## [Problem details]
Please output each line of the data exactly as it appears.
•••
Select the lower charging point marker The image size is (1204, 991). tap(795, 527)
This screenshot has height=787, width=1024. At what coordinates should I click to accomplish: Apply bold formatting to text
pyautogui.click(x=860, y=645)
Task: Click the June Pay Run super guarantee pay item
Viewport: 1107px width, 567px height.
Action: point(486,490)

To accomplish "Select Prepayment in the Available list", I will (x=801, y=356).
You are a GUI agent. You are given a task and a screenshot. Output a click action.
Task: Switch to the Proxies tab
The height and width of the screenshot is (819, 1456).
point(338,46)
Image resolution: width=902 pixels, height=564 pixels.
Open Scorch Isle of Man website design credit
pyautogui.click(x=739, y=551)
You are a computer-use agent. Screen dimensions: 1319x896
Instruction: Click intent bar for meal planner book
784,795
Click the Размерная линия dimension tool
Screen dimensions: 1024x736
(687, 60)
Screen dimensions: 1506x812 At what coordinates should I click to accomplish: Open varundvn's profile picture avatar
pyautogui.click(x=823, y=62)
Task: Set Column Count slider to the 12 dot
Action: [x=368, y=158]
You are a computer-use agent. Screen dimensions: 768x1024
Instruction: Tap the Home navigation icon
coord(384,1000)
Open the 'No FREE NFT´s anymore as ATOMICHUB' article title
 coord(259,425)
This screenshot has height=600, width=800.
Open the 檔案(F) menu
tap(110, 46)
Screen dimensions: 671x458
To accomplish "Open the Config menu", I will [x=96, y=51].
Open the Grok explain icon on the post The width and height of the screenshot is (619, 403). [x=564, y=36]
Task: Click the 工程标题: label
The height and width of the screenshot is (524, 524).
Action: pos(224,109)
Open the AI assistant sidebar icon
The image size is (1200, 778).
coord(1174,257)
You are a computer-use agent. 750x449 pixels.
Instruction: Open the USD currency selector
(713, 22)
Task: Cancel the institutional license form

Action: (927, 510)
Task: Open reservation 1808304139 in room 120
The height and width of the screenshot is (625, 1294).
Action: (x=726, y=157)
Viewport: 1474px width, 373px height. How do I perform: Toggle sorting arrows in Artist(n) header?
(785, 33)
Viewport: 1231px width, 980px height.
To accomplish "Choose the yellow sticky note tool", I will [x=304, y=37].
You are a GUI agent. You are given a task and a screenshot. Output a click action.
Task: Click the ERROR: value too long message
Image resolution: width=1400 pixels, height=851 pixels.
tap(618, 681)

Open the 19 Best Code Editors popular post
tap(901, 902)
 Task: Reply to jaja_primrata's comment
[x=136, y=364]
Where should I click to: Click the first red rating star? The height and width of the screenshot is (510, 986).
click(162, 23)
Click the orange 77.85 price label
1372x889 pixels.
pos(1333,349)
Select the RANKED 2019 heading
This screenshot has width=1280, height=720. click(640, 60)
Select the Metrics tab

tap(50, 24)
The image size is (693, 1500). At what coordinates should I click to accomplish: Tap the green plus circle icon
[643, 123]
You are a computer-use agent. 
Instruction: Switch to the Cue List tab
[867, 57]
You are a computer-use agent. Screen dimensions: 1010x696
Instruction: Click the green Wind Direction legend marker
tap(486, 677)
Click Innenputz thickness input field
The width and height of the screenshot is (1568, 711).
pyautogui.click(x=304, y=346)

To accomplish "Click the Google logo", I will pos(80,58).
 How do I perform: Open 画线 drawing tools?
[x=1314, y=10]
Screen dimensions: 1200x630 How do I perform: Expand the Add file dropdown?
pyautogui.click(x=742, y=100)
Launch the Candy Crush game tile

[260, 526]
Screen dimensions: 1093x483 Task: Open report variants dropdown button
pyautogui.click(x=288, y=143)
•••
## [Exercise output]
Select the lower charging point marker The image size is (1204, 991). tap(795, 527)
This screenshot has height=787, width=1024. At what coordinates should I click to accomplish: Apply bold formatting to text
pyautogui.click(x=860, y=645)
Task: Click the June Pay Run super guarantee pay item
Viewport: 1107px width, 567px height.
Action: point(486,490)

To accomplish "Select Prepayment in the Available list", I will (x=801, y=356).
You are a GUI agent. You are given a task and a screenshot. Output a click action.
Task: Switch to the Proxies tab
The height and width of the screenshot is (819, 1456).
point(338,46)
Image resolution: width=902 pixels, height=564 pixels.
Open Scorch Isle of Man website design credit
pyautogui.click(x=739, y=551)
You are a computer-use agent. Screen dimensions: 1319x896
Instruction: Click intent bar for meal planner book
784,795
Click the Размерная линия dimension tool
Screen dimensions: 1024x736
(687, 60)
Screen dimensions: 1506x812 At what coordinates should I click to accomplish: Open varundvn's profile picture avatar
pyautogui.click(x=823, y=62)
Task: Set Column Count slider to the 12 dot
Action: [x=368, y=158]
You are a computer-use agent. Screen dimensions: 768x1024
Instruction: Tap the Home navigation icon
coord(384,1000)
Open the 'No FREE NFT´s anymore as ATOMICHUB' article title
 coord(259,425)
This screenshot has height=600, width=800.
Open the 檔案(F) menu
tap(110, 46)
Screen dimensions: 671x458
To accomplish "Open the Config menu", I will [x=96, y=51].
Open the Grok explain icon on the post The width and height of the screenshot is (619, 403). [x=564, y=36]
Task: Click the 工程标题: label
The height and width of the screenshot is (524, 524).
Action: pos(224,109)
Open the AI assistant sidebar icon
The image size is (1200, 778).
coord(1174,257)
You are a computer-use agent. 750x449 pixels.
Instruction: Open the USD currency selector
(713, 22)
Task: Cancel the institutional license form

Action: (927, 510)
Task: Open reservation 1808304139 in room 120
The height and width of the screenshot is (625, 1294).
Action: (x=726, y=157)
Viewport: 1474px width, 373px height. How do I perform: Toggle sorting arrows in Artist(n) header?
(785, 33)
Viewport: 1231px width, 980px height.
To accomplish "Choose the yellow sticky note tool", I will [x=304, y=37].
You are a GUI agent. You are given a task and a screenshot. Output a click action.
Task: Click the ERROR: value too long message
Image resolution: width=1400 pixels, height=851 pixels.
tap(618, 681)

Open the 19 Best Code Editors popular post
tap(901, 902)
 Task: Reply to jaja_primrata's comment
[x=136, y=364]
Where should I click to: Click the first red rating star? The height and width of the screenshot is (510, 986).
click(162, 23)
Click the orange 77.85 price label
1372x889 pixels.
pos(1333,349)
Select the RANKED 2019 heading
This screenshot has width=1280, height=720. click(640, 60)
Select the Metrics tab

tap(50, 24)
The image size is (693, 1500). At what coordinates should I click to accomplish: Tap the green plus circle icon
[643, 123]
You are a computer-use agent. 
Instruction: Switch to the Cue List tab
[867, 57]
You are a computer-use agent. Screen dimensions: 1010x696
Instruction: Click the green Wind Direction legend marker
tap(486, 677)
Click Innenputz thickness input field
The width and height of the screenshot is (1568, 711).
pyautogui.click(x=304, y=346)

To accomplish "Click the Google logo", I will pos(80,58).
 How do I perform: Open 画线 drawing tools?
[x=1314, y=10]
Screen dimensions: 1200x630 How do I perform: Expand the Add file dropdown?
pyautogui.click(x=742, y=100)
Launch the Candy Crush game tile

[260, 526]
Screen dimensions: 1093x483 Task: Open report variants dropdown button
pyautogui.click(x=288, y=143)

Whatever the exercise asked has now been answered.